BEGIN RECORDS FOR THIS TASK

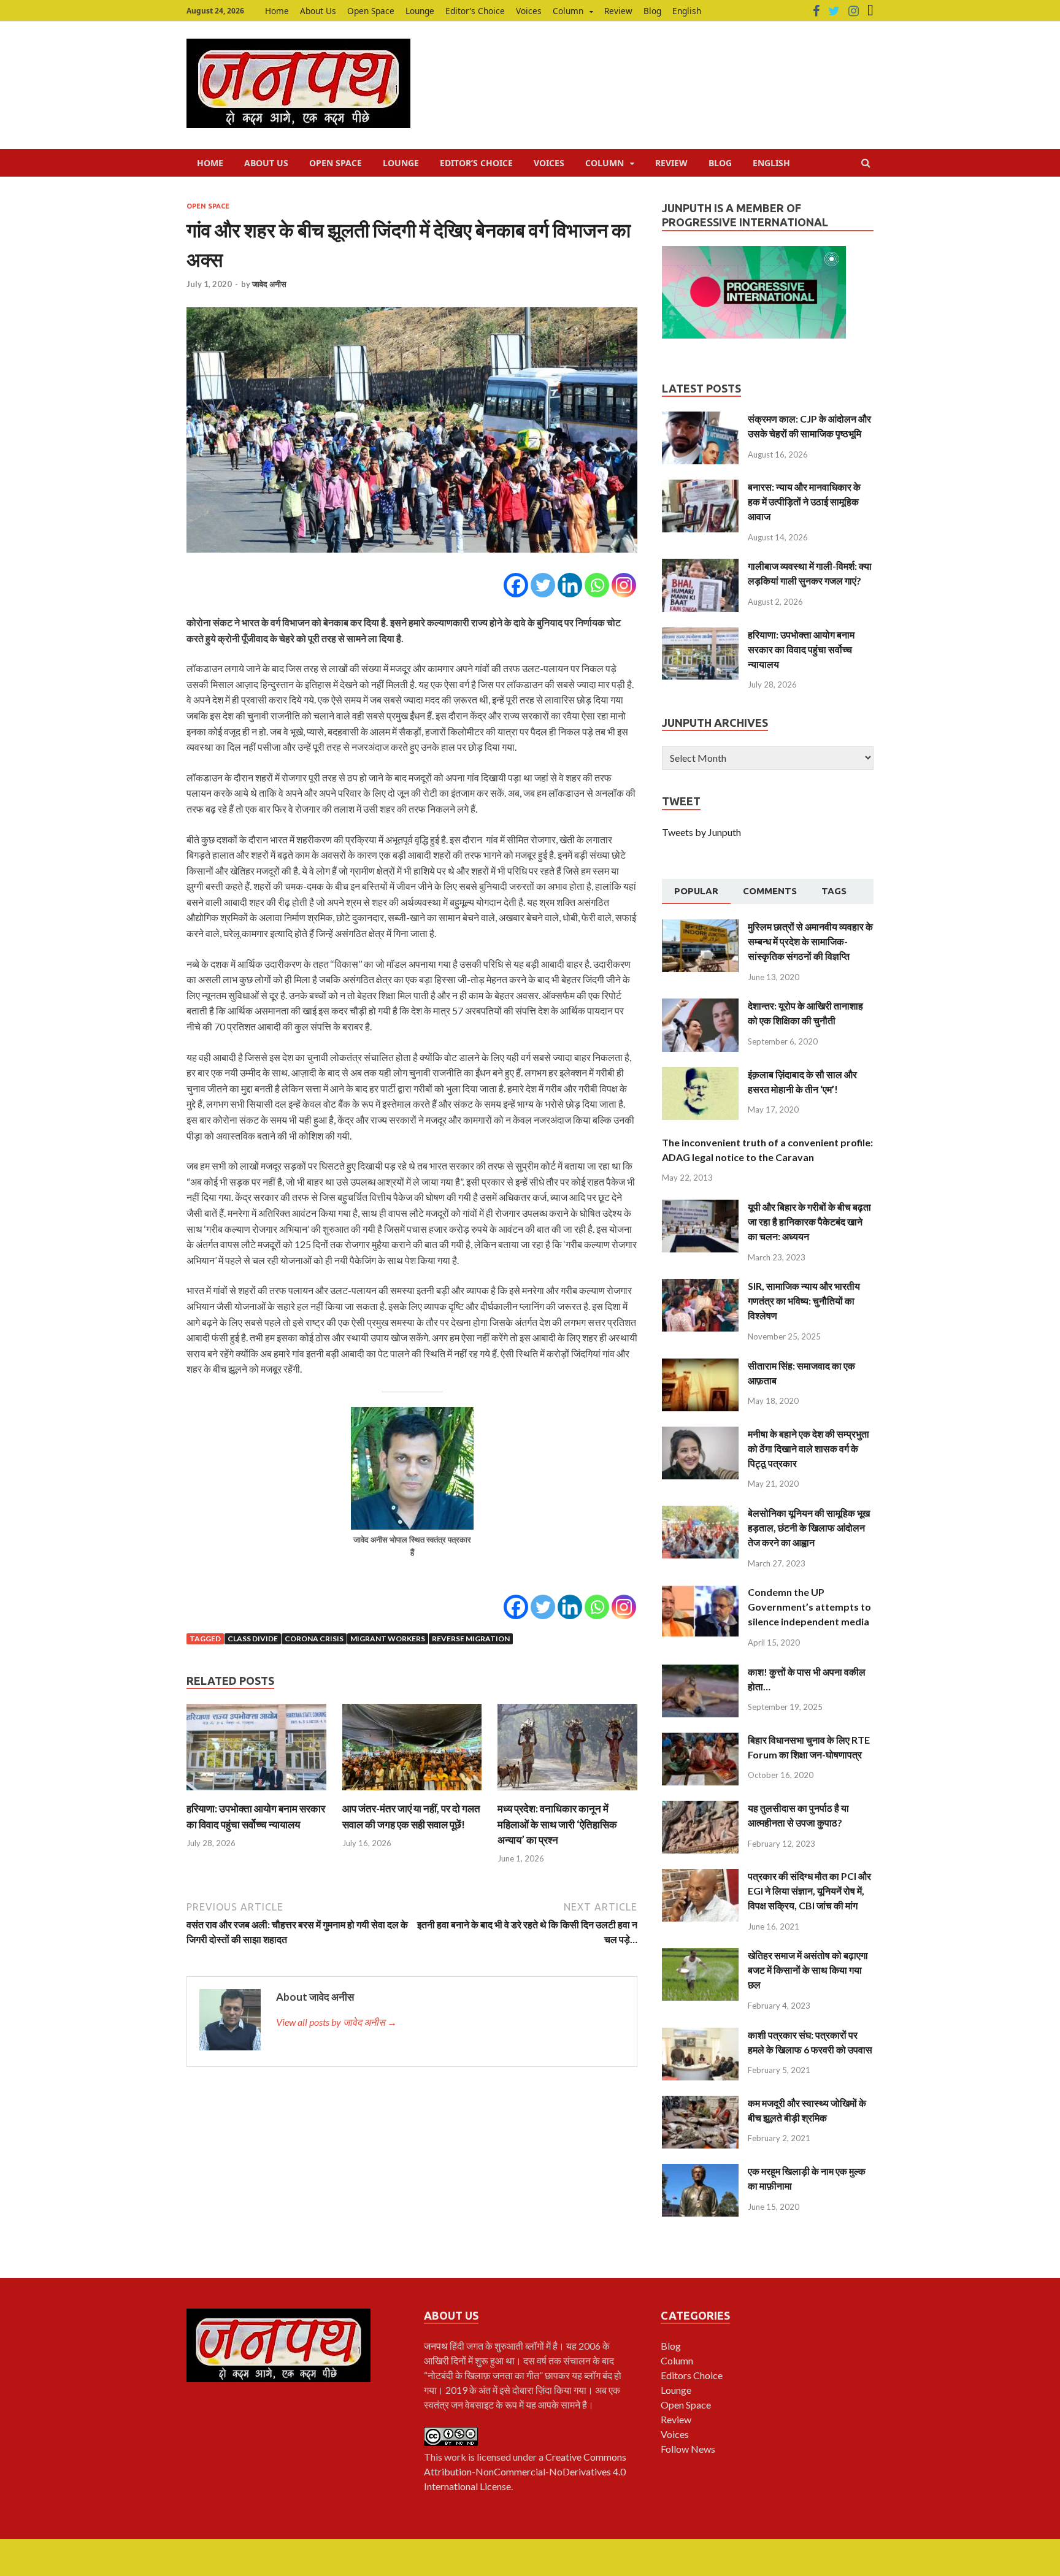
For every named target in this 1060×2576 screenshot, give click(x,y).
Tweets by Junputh (701, 832)
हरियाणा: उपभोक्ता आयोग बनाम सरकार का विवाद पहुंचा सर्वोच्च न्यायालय (801, 649)
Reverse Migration (471, 1638)
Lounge (419, 11)
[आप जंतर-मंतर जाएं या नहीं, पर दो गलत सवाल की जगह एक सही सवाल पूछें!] (412, 1793)
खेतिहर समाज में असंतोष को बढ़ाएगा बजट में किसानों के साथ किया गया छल (808, 1969)
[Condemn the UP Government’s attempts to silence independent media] (700, 1592)
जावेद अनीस (269, 284)
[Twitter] (834, 11)
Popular (696, 891)
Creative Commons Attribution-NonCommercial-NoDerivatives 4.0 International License (525, 2471)
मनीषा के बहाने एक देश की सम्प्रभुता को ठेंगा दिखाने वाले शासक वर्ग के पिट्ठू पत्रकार (808, 1448)
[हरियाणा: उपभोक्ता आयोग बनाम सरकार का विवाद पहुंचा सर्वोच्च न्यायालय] (256, 1793)
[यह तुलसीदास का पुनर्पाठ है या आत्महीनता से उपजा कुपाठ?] (700, 1808)
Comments (770, 891)
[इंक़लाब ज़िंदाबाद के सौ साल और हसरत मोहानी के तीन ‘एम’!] (700, 1074)
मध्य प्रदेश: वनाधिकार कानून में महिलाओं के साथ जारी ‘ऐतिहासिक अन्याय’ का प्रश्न (557, 1824)
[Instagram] (853, 11)
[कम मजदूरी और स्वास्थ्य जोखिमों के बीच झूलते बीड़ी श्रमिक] (700, 2103)
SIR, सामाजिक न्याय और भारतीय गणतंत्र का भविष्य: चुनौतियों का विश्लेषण (804, 1300)
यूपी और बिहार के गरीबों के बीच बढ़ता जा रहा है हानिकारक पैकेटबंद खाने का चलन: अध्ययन (809, 1221)
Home (277, 11)
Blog (652, 11)
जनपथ (437, 2346)
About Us (318, 11)
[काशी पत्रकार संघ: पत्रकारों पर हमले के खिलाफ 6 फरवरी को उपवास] (700, 2035)
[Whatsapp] (597, 585)
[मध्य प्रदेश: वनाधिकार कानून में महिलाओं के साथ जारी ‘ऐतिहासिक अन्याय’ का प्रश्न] (567, 1793)
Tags (834, 891)
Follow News (688, 2449)
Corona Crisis (314, 1638)
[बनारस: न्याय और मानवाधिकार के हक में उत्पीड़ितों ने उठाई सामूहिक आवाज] (700, 487)
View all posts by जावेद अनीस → (336, 2022)
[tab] (696, 892)
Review (618, 11)
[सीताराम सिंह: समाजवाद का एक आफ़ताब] (700, 1365)
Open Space (370, 11)
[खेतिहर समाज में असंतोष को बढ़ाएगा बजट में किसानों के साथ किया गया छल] (700, 1955)
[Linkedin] (570, 585)
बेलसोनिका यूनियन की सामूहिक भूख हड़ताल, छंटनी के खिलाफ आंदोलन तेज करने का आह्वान (809, 1527)
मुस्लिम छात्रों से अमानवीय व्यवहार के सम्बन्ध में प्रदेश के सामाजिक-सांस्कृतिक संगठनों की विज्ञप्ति (810, 941)
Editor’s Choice (475, 11)
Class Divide (253, 1638)
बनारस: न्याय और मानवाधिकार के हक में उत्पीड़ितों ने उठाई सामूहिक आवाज (804, 501)
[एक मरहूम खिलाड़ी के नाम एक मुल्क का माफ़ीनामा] (700, 2171)
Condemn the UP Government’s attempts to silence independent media (809, 1606)
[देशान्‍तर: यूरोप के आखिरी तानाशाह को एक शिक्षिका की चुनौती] (700, 1005)
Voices (529, 11)
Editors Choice (692, 2375)
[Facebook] (816, 11)
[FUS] (870, 11)
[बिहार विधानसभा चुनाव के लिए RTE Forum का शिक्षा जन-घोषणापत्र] (700, 1740)
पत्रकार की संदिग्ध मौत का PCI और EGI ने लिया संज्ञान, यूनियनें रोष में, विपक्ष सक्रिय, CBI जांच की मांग (809, 1890)
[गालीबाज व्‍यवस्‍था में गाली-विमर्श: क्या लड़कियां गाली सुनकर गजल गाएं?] (700, 566)
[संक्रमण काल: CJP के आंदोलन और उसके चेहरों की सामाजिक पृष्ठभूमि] (700, 418)
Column (568, 11)
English (686, 11)
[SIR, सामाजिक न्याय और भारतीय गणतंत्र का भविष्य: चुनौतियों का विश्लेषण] (700, 1286)
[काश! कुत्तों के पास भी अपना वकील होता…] (700, 1671)
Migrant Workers (387, 1638)
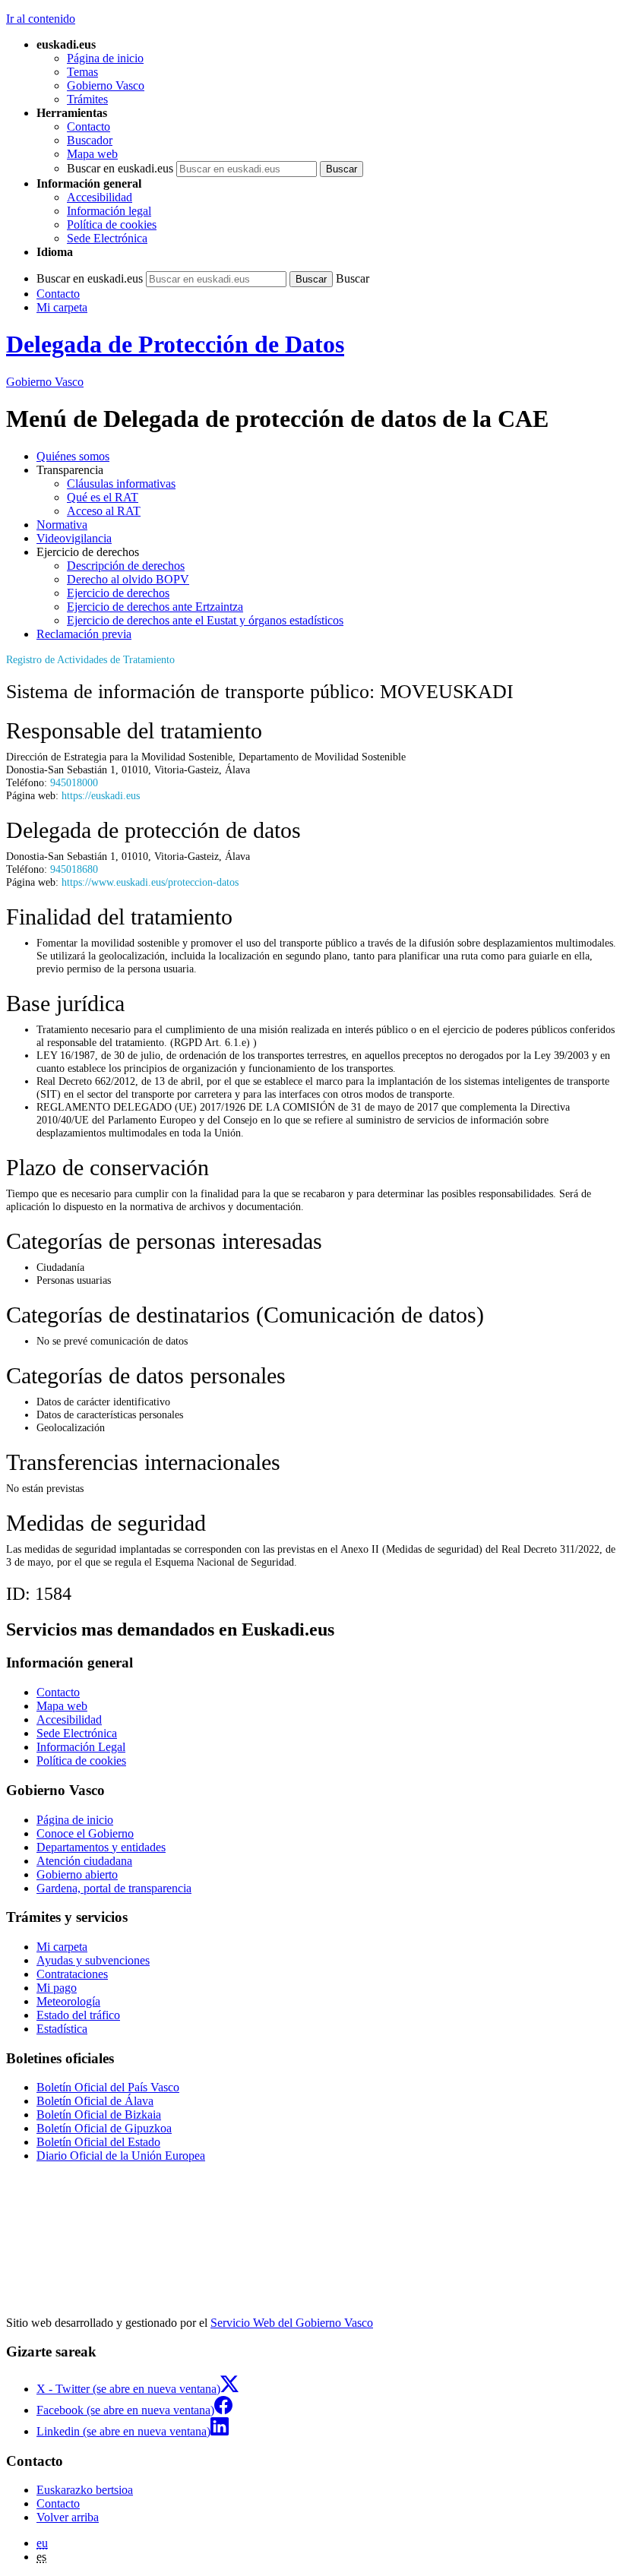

END RECORDS FOR THIS TASK

== WORK TO BE COMPLETED ==
Lines above with "independent": state how many, nothing more.

== THE COMPLETED TASK ==
2